=== TESTO DI PARTENZA ===

Nella nostra isola, come purtroppo è noto, il numero degli operatori sanitari infetti, soprattutto in ambito ospedaliero, ha toccato la scorsa settimana il 40,81% sul totale dei positivi,  un primato drammatico rispetto alla media nazionale di circa il 10%.
L’alto tasso di letalità in Lombardia causato dal COVID-19, con percentuali superiori al resto d’Italia, è dovuto, secondo gli epidemiologi e virologi, al sistema sanitario saturo,  allo scarso numero di tamponi, all’età avanzata della popolazione e alla tardiva chiusura delle attività produttive a causa dell’opposizione di settori imprenditoriali e industriali. Carlo Bonomi, eletto il 16 aprile Presidente di Confindustria, ha criticato il Governo in quanto “in ritardo sul riavvio”.  Senza programmi di sicurezza non si possono riavviare le imprese. Ancora una volta si vuole anteporre le esigenza di profitto alla salute e alla sicurezza dei lavoratori e della collettività.
Dati dell’OMS ci dicono che in Cina se il blocco totale fosse stato applicato una settimana prima si sarebbero ridotti i casi di malattia di oltre il 50%, se si fosse applicato un mese prima la percentuale di casi  si sarebbe ridotta considerevolmente e non avrebbe avuto un impatto così rilavante.
Si rende sempre più evidente che l’elevato numero di infetti, malati, ricoverati in terapia intensiva e deceduti è da attribuirsi a una mancata predisposizione di programmi di prevenzione e sicurezza, a una mancata e tardiva dotazione del personale sanitario dei DPI, a un’assenza di accessi separati e di strutture dedicate ai pazienti COVID-19.
Manca una cultura della prevenzione e della sicurezza nei luoghi di lavoro: va creata per affrontare possibili e probabili future epidemie e le istituzioni si devono dotare di piani nazionali e regionali di prevenzione e sicurezza nei luoghi di lavoro.

===

ATTIVITÀ DA SVOLGERE
a) Elenca le cause a cui il brano sul COVID-19 attribuisce, secondo epidemiologi e virologi, l'alto tasso di letalità in Lombardia.
b) Prosegui il brano sul COVID-19 riprendendo dopo la sua ultima frase.

=== DATI FORNITI ===

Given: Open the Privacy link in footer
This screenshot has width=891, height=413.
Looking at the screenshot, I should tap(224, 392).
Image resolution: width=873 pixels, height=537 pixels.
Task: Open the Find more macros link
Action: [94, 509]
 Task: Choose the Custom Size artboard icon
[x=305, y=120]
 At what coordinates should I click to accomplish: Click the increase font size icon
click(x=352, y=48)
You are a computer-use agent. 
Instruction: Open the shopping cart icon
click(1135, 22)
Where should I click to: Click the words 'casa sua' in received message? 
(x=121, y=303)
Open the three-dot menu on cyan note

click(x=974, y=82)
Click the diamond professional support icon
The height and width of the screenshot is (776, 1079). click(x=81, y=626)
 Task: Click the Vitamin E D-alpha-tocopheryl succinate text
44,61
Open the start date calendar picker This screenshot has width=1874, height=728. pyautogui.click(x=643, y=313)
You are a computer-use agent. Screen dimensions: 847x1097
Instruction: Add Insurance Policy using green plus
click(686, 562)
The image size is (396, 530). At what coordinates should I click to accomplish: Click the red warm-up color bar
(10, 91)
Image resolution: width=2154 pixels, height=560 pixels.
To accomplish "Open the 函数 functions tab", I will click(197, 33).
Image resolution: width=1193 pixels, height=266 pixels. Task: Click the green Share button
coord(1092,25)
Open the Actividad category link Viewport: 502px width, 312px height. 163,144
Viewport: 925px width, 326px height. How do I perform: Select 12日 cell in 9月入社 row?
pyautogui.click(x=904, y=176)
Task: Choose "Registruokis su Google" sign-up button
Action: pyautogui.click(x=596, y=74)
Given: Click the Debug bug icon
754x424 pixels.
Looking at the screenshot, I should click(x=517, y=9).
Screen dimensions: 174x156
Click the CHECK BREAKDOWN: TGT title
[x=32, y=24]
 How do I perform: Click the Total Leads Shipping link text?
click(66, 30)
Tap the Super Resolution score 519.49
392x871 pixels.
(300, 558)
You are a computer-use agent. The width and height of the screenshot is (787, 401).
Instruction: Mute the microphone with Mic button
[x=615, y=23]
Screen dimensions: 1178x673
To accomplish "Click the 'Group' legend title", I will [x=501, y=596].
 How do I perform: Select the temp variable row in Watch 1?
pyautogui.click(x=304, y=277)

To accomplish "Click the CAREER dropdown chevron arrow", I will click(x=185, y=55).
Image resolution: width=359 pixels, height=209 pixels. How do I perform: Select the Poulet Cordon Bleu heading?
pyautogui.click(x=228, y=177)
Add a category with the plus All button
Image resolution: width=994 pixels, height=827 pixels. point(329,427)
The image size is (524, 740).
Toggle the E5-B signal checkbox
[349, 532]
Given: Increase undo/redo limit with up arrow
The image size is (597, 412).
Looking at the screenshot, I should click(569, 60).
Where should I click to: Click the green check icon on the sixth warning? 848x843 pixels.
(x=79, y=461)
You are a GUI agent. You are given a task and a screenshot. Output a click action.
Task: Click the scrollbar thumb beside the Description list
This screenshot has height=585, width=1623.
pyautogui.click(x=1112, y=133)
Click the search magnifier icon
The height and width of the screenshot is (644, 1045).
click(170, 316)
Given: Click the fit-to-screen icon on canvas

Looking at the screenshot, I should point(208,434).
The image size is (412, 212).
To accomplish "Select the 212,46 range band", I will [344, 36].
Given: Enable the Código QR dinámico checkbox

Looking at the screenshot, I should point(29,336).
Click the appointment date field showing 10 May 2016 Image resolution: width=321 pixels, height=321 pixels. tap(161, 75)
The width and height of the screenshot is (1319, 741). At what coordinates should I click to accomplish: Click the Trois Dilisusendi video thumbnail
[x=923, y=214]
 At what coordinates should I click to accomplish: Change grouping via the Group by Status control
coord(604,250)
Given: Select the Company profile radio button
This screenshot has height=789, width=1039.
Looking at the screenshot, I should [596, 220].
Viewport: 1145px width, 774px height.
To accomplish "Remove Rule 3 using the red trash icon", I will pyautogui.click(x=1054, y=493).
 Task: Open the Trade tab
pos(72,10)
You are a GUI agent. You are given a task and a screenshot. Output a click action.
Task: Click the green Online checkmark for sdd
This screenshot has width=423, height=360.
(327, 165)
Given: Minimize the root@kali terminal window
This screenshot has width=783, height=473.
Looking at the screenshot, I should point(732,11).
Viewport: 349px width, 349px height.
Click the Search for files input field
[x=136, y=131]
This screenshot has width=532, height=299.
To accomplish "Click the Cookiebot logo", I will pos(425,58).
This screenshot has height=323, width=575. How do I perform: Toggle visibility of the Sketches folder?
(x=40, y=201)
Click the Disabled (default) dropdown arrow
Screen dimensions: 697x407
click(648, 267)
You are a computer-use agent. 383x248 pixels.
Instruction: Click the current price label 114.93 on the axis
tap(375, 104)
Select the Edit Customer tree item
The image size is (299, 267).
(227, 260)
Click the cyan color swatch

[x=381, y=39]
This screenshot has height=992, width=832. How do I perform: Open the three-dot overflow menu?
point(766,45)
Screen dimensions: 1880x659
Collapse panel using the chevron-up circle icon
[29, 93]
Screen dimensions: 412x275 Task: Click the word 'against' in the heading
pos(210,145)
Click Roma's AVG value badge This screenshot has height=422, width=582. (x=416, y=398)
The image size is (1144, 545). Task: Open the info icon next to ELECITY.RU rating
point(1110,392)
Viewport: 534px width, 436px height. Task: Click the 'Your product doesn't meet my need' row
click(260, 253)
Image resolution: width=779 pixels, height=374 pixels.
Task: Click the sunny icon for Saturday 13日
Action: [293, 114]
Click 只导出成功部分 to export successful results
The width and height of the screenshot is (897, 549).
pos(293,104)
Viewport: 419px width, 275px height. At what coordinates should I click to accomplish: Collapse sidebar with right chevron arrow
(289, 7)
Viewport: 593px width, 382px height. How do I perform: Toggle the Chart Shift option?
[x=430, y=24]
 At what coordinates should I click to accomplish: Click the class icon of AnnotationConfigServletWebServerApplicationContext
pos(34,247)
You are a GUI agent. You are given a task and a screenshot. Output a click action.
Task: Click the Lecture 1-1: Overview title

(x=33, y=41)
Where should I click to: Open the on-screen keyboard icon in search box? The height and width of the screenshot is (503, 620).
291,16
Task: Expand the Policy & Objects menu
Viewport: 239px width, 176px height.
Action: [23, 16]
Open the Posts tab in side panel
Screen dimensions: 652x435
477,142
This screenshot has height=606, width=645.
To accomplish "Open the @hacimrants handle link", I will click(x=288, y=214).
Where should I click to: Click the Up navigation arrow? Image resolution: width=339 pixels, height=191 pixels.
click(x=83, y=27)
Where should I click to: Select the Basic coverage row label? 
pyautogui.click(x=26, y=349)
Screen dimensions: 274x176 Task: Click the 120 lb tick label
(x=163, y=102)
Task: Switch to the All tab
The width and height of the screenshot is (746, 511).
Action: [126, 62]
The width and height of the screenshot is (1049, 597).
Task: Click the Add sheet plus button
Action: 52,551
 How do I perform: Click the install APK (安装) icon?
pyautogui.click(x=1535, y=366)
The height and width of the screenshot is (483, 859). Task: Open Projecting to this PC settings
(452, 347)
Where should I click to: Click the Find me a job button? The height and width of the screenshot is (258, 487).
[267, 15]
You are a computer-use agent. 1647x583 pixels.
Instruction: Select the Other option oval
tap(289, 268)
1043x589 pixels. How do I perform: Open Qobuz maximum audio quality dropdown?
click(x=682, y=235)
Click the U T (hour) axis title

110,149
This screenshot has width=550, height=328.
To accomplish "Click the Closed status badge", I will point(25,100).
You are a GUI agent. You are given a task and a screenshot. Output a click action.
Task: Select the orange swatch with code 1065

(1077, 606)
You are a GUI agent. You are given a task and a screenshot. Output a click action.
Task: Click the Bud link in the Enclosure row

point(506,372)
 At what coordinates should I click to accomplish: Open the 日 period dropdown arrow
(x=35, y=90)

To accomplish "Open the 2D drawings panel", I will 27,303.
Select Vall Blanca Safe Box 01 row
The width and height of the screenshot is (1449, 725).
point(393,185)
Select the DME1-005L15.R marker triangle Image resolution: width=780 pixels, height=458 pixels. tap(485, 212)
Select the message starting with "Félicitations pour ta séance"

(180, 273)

===

RISPOSTE AGLI ESERCIZI
a)
- Sistema sanitario saturo
- Scarso numero di tamponi
- Età avanzata della popolazione
- Tardiva chiusura delle attività produttive

b)
Solo la sanità pubblica, con un forte  SSN, può dare queste risposte e tutelare la salute dei singoli e della collettività. È necessaria un’inversione di tendenza sulle politiche sanitario e di welfare state. Non devono essere più come prima.

Francesco Carta è un medico, presidente regionale di Medicina Democratica Sardegna

[1] Esperto di epigenetica e biologia molecolare, Presidente del Comitato scientifico della Società Italiana di Medicina ambientale (SIMA) e membro del Consiglio scientifico di European Cancer and Environment Research Institute (ECERI) di Bruxelles.
[2] Per l’intervista trasmessa da Radio Onda Rossa si veda il link: https://www.ondarossa.info/redazionali/2020/03/coronavirus-origini-effetti-e; per un ulteriore approfondimento si veda l’intervista riportata su “Business Insider Italia” dell’ 8 aprile 2020 al seguente link:
[3] Fonte: Protezione Civile e Regione Autonoma della Sardegna.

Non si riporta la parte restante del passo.